Sanjo street digital map

Materials excavated from under the Takakura no Miya site Jomon - Yayoi period, owned by The Museum of Kyoto
Materials excavated from under the Takakura no Miya site Jomon - Yayoi period, owned by The Museum of Kyoto
Sanjo Street in the Jomon - Yayoi period.

Jomon to Yayoi Period Pottery and Stoneware

Speaking of the history of Kyoto, many people probably think of the period after the construction of Heian-kyo. However, it was not until the Heian period that people began to live here. Interestingly, in the vicinity of the Museum of Kyoto on Sanjo Dori, traces of human activity dating back even further than the Heian period have been found, such as pottery and stone tools dating from the Jomon to Yayoi period.


The Kitashirakawa site, which is located on the campus of Kyoto University, is well known as a ruin of the Jomon period in Kyoto, but there are also other ruins in the city, such as those in the vicinity of the Museum of Kyoto. The discovery of a late Jomon period residence is a particularly valuable example in the central basin of Kyoto, where the remains of a furnace used for daily life and clay pits presumed to be tombs have also been found. The site is included in the area of the Kyoto City site known as the Karasuma-Oike Site.

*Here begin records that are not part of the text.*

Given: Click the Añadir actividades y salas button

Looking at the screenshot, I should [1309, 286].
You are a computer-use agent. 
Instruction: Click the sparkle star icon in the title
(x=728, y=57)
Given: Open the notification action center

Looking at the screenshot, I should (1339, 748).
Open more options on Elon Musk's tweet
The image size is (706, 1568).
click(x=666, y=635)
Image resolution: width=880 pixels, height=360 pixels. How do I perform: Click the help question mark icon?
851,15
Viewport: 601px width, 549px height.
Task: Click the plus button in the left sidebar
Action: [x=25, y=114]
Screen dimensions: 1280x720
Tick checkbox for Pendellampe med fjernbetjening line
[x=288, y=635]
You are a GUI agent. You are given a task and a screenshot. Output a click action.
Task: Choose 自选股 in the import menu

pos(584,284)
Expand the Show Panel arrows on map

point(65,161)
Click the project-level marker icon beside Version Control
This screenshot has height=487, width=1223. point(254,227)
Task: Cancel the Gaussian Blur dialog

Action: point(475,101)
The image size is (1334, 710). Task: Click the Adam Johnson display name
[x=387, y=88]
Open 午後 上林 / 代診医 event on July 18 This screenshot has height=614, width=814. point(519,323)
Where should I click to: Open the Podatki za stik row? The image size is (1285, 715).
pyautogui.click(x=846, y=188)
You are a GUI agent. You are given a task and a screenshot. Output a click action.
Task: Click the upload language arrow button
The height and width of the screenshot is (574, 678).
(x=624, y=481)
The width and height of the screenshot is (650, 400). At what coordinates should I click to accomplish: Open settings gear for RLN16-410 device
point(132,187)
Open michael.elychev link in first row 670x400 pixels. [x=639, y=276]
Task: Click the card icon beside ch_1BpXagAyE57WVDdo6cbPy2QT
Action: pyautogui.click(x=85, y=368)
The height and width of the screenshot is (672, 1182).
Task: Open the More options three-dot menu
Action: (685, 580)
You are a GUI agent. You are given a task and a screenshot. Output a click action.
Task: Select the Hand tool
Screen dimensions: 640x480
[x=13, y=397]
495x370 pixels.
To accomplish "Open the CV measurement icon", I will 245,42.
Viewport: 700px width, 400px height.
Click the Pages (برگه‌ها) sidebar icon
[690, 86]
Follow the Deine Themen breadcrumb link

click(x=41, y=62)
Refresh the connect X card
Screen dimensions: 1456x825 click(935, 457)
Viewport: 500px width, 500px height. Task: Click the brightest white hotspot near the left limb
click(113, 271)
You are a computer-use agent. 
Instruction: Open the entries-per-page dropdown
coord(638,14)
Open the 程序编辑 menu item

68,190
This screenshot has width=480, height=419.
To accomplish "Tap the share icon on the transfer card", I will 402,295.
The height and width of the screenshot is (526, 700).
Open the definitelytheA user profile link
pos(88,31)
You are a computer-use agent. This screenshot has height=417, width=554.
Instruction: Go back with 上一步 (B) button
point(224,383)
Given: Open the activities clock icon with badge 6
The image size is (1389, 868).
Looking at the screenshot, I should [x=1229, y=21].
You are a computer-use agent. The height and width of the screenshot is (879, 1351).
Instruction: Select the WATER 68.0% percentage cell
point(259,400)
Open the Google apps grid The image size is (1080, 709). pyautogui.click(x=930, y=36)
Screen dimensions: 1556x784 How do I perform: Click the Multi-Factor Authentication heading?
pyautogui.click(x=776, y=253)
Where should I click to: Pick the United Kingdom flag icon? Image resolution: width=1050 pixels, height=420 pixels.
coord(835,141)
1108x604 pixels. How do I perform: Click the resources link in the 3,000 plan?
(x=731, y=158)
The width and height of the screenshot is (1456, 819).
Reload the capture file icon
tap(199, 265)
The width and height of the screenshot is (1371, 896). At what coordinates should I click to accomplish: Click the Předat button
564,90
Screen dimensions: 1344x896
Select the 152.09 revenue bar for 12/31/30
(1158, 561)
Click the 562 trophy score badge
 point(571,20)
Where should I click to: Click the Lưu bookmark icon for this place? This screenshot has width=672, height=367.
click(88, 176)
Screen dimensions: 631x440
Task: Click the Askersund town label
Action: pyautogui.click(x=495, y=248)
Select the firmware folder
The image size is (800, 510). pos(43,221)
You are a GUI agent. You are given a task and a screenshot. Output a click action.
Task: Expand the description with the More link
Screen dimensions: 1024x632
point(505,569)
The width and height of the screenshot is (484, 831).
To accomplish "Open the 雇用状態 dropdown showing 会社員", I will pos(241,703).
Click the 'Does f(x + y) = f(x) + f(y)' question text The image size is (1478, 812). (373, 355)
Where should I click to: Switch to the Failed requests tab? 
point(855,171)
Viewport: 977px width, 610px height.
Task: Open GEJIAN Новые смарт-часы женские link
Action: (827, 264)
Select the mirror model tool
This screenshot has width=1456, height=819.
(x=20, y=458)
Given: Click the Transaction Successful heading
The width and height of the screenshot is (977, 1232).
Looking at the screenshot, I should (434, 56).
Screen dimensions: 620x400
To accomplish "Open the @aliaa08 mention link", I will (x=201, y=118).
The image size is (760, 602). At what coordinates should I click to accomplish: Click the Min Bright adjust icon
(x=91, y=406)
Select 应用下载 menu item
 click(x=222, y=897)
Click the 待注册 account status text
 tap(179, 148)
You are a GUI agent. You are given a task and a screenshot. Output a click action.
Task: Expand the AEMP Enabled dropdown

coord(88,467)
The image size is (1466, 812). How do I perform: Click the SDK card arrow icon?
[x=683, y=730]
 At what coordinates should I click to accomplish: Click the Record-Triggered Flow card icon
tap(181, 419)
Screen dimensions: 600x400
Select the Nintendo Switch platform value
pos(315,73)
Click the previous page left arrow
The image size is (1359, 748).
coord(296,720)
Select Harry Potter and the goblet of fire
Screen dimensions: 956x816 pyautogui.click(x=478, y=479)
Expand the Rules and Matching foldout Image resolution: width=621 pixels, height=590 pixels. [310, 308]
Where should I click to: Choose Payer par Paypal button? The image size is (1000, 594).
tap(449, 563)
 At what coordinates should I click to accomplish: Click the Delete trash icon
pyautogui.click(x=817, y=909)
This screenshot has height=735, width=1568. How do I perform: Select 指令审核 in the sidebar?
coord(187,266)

In this area, the strata of the Jomon period still lie about 2 meters below the ground we are walking on. The Jomon earthenware excavated is a bowl with a convex band around the rim, and is thought to date to the end of the Jomon period. In addition to stone arrowheads presumed to have been used for hunting, a stone axe, a polished stone, a stone knife used as a harvesting tool, and fragments of stone poles presumed to have been related to rituals were also found.